After her short-lived phase with her husband Ephraim, Shamir began collaborating with Yehonatan Geffen in the show “They Call It Happiness,” where she presented her first feminist song as a writer, “One-Night Man,” which was composed by the man who would soon become her ex-husband, Ephraim. “One-Night Man,” along with other songs Shamir wrote during that period, eventually appeared on “The Lowest Place in Tel Aviv,” her debut album released in 1982. Even before Ravitz and Allal connected with unapologetic electric rock, Shamir presented, on that important album produced for her by Louie Lahav and arranged by Gidron, a new and groundbreaking persona for those days. No longer just a singer who sang beautifully and almost half in a whisper, but a woman who knew how to stand her ground and deliver brave texts wrapped in a rough, and often not easily digestible, package for listeners not yet accustomed to women singing like that in Hebrew.
“The Lowest Place in Tel Aviv” was more than just a wake-up call for Israeli music. It also gave Shamir the final stamp as an important songwriter. Later in 1982, the peak year of Shamir’s career as a performer, she wrote and composed “Unequal Covenant,” which she performed with Shlomo Artzi. “Unequal Covenant” dealt with a brief, occasional renewal of a past love. Among other things, Shamir writes there, “But beneath the surface / all their bodies tremble so much / they cannot part again with certainty / because their hearts will rise up and rebel, oh,” seeking to describe the gap between the pair’s yearning for connection and the understanding that it may not be possible.
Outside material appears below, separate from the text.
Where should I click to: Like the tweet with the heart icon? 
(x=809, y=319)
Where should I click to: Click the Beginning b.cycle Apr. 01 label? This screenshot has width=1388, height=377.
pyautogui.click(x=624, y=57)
Shamir continued releasing albums throughout the 1980s, and although they offered several songs that received respectable airplay on the radio, including the protest songs “Jungle Rhythm,” “We Are in the Same Boat,” “Strong Card” and “The Train Has Already Passed the Station.” In 1988, as a response to the events of the First Intifada, Shamir wrote the song “A Moment Before the Storm,” which was banned from radio play because of its sharp lyrics, mainly due to the line, “Don’t send my brother to the trigger, as if a higher power demands it. The earth asks nothing of us, only man asks.”
Although Shamir reduced her musical activity from the 1990s onward, she remained a prolific and sought-after writer. Among the many hits she wrote for others are “Mid-September,” “Stronger Than the Wind” and “The Day After,” sung by Gali Atari, “Time” performed by Rita, “Ice Palace” and “Barefoot Girl” recorded by Yardena Arazi, “Broken Picture,” which became Moni Arnoni’s biggest hit, and “Today You’re Laughing,” sung by Yehuda Poliker.
About a month after the October 7 massacre, Shamir re-recorded her song “May You Know No More Sorrow” together with Dany Bassan. In her words, it took her back to the days when she served in the Nahal Band and had to see coffins with the bodies of soldiers on the plane that flew the band to performances among the dusty outposts in Sinai. That was not the last time Shamir addressed the current war, and later she wrote the song “Coming Home,” dedicated to the hostages and based on the melody of “Hiking to Caesarea.”